Au-delà des coûts, les tensions sur le carburant commencent aussi à peser sur l'offre. Certaines compagnies réduisent les fréquences sur les liaisons les moins rentables, tandis que les voyageurs, confrontés à des prix plus élevés, tendent à différer ou à renoncer à certains déplacements, notamment de loisirs. Cette double contrainte accentue l'instabilité du secteur et entretient des incertitudes sur l'évolution des tarifs.

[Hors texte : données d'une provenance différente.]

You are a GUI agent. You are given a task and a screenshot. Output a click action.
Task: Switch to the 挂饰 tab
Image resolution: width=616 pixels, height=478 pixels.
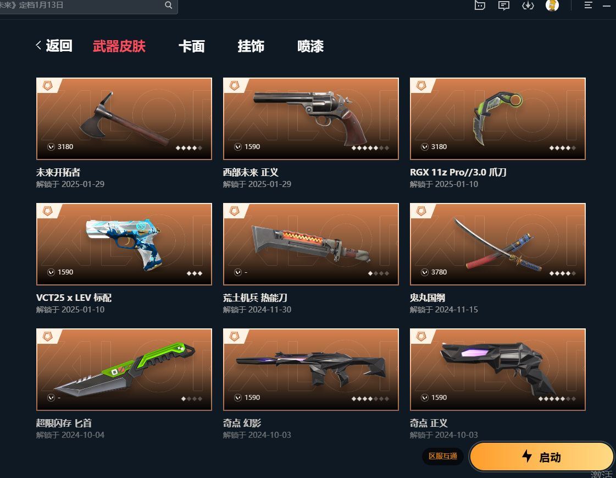pyautogui.click(x=251, y=46)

Le 16 avril, Fatih Birol, directeur exécutif de l'Agence internationale de l'énergie (AIE), a averti que l'Europe ne disposerait plus que "d'environ six semaines de kérosène" si les perturbations actuelles de l'approvisionnement se prolongent, laissant entrevoir un risque d'annulations de vols à court terme.

 

MENAGES SOUS CONTRAINTE BUDGETAIRE

 

Selon l'Insee, l'indice des prix à la consommation a augmenté de 1,0% en mars 2026, après 0,6% en février. Cette accélération s'explique principalement par la hausse des tarifs de l'énergie, confirmant le rôle central des coûts énergétiques dans la dynamique des prix.

Selon Les Echos, citant des données de la société d'études de marché Circana, les prix des produits de grande consommation ont augmenté en moyenne de 21% depuis 2022. Ces hausses ont été absorbées par les ménages sans amélioration en quantité ou en qualité, laissant des effets durables et alimentant un risque de "paupérisation".

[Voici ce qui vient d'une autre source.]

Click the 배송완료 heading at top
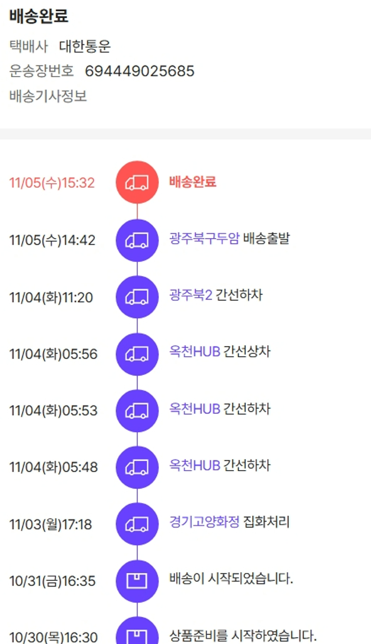coord(39,16)
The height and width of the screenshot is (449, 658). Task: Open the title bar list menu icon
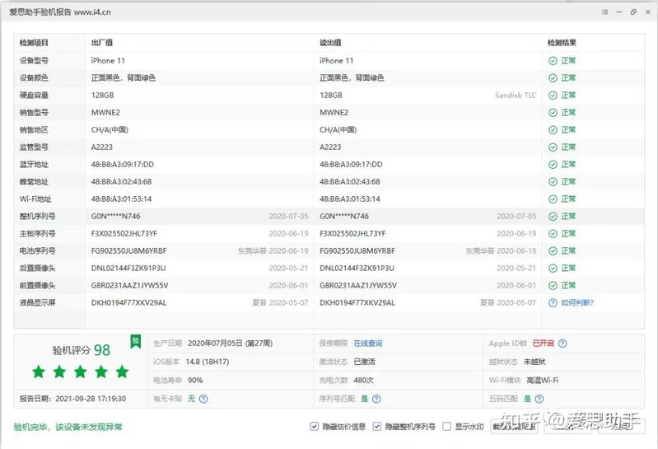(604, 12)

Cette crainte se reflète dans le moral des ménages. Toujours selon l'Insee, la confiance a reculé de 5 points en avril, enregistrant "sa plus forte baisse" depuis mars 2022. Dans la presse locale, les Français sont plus nombreux à estimer que leur niveau de vie s'est dégradé et que cette tendance pourrait se poursuivre.

Les comportements de consommation évoluent en conséquence. Sans renoncer aux sorties au restaurant, beaucoup comparent davantage les offres, privilégient les formules du midi ou recherchent des promotions. Ces ajustements traduisent une adaptation contrainte, sur fond d'incertitude persistante, alors que de nombreux défis restent à venir.